What’s left is a kind of ceremonial cleansing of the sacred city, a mighty labor to make sure that the two circles on the Venn diagram never, ever come into contact. There’s something admirable about uncompromising ethical purity, but also something rather dangerous. For it means that outside your circle, there’s an entirely different normal. McArdle’s commentary was about the New Yorker’s leadership, staff and readers. But the observation that “outside your circle, there’s an entirely different normal” applies in other contexts as well, including on campus. Academic communities can and often do exist in their own circles outside of which there is a different normal. And, like many other communities, they can be places where unacknowledged assumptions can impede dialogue, and in some cases can entirely prevent it from occurring.
At the end of the day, reasonable people can disagree about the proper role of each of the three beliefs outlined at the beginning of our essay.

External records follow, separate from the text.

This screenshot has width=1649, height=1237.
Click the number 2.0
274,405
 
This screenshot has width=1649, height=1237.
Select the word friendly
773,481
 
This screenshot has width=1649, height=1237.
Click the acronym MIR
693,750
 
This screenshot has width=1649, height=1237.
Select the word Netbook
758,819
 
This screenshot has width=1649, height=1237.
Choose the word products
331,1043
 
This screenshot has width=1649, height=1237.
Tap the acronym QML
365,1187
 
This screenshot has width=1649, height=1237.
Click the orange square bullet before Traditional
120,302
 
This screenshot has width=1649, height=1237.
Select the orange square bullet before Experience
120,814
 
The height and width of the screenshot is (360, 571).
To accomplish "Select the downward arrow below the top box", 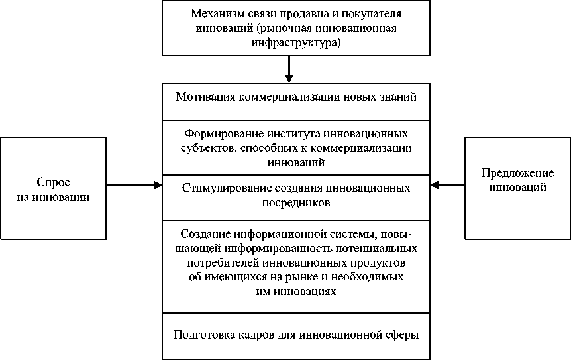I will (x=289, y=70).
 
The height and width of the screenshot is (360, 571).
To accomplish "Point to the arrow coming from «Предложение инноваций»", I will (x=447, y=185).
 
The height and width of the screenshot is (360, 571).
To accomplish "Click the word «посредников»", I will (x=295, y=202).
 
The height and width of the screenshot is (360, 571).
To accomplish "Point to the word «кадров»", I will (x=253, y=335).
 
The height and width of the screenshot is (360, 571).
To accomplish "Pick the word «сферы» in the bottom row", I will (x=403, y=335).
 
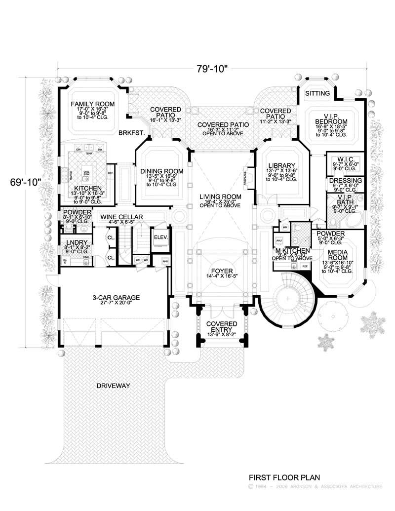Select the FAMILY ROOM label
[92, 104]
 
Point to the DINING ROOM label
[161, 171]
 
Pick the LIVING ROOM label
[220, 197]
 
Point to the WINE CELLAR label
[121, 217]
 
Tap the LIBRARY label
[281, 165]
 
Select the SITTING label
[317, 93]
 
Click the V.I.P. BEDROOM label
[332, 118]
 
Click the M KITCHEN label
[293, 251]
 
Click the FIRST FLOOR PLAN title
[284, 477]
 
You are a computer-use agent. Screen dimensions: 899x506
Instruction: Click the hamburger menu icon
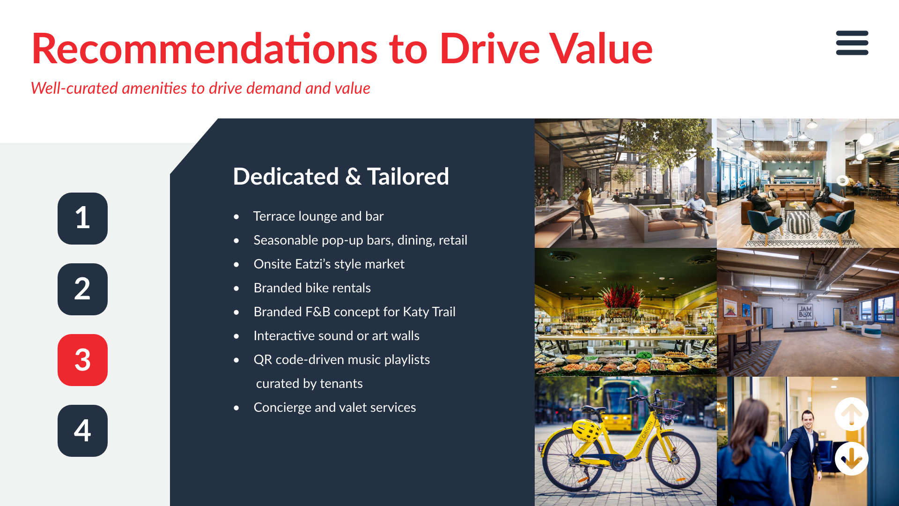(852, 43)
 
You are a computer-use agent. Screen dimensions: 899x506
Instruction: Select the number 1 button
(82, 218)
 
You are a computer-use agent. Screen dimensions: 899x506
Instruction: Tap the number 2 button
(82, 289)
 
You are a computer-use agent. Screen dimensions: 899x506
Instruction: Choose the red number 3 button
(82, 360)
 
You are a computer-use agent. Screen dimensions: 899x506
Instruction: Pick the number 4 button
(82, 431)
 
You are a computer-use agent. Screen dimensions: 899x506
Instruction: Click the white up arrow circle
(851, 414)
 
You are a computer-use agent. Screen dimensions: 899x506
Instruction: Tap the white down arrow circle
(851, 459)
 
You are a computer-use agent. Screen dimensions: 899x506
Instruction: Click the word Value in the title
(601, 48)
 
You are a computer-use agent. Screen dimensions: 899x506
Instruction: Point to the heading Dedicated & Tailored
(341, 177)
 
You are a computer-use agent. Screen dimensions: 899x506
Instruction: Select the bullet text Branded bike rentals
(312, 288)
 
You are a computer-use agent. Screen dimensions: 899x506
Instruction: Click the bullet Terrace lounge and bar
(318, 216)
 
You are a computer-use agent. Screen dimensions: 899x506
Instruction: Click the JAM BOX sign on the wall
(805, 312)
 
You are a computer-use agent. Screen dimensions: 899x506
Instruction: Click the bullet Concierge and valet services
(335, 407)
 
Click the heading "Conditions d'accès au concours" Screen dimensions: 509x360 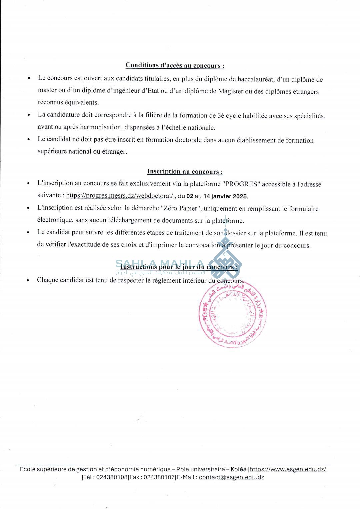[175, 65]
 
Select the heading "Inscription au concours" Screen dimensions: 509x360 [185, 171]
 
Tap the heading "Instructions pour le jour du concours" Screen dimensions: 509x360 [179, 267]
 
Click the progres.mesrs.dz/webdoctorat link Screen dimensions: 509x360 [119, 196]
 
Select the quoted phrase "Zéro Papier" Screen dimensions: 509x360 [180, 209]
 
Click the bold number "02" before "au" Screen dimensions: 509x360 [190, 196]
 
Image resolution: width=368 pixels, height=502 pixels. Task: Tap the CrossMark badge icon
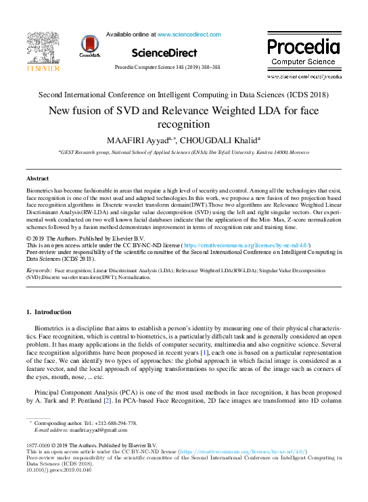[x=89, y=46]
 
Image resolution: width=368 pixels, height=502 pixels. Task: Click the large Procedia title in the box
[x=302, y=47]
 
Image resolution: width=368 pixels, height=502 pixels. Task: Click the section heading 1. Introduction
[x=48, y=312]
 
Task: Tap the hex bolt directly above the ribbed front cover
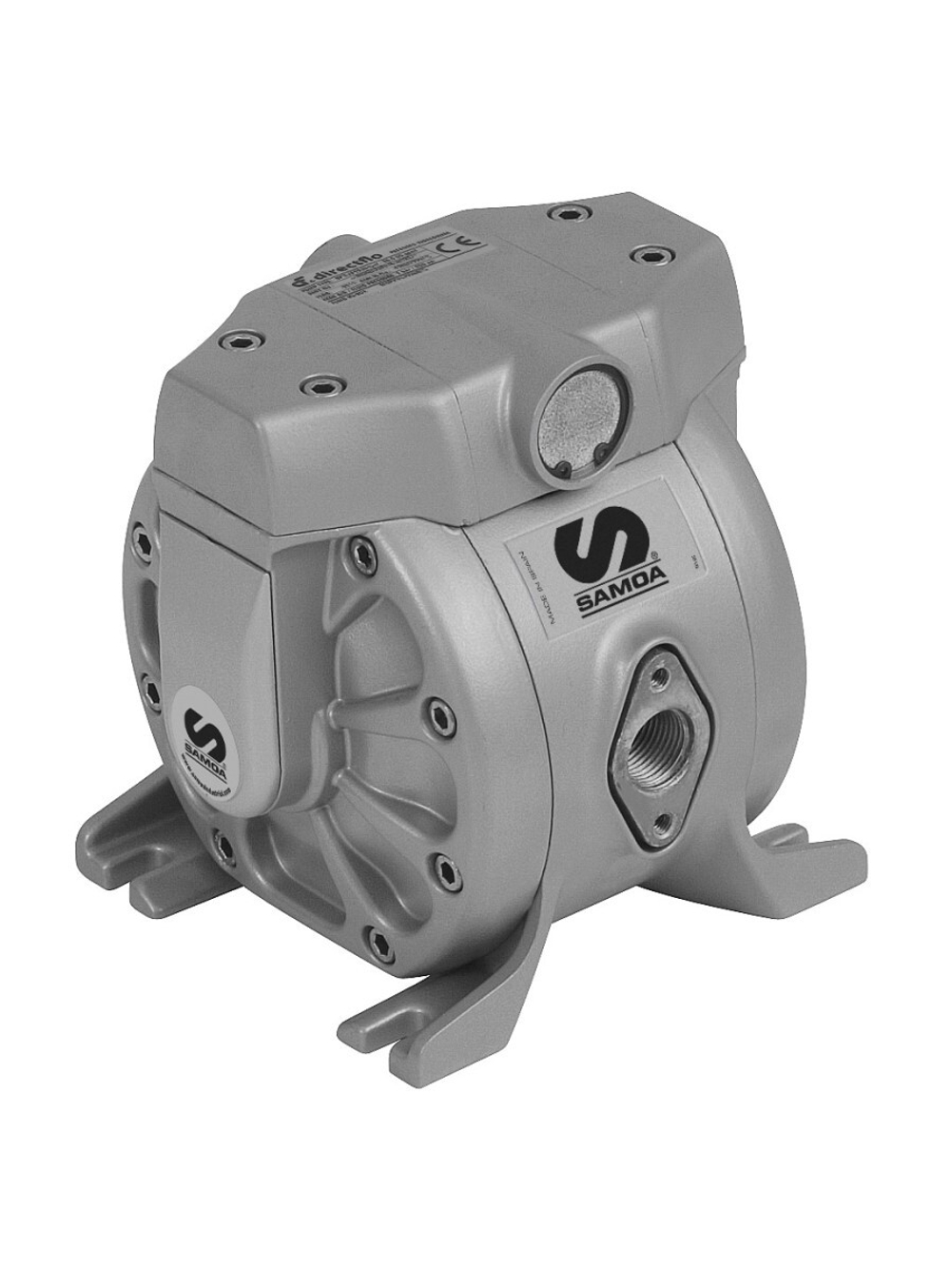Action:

The problem is that these beliefs have been incorporated into universities in such a way that they’re no longer considered beliefs at all, but rather truths that cannot be questioned. They now underpin much of teaching, research and campus policy dialogue more generally. The resulting climate impedes the engagement of multiple perspectives, which is supposed to be one of the hallmarks of a university education.
The preceding article has been adapted from the book Unassailable Ideas: How Unwritten Rules and Social Media Shape Discourse in American Higher Education.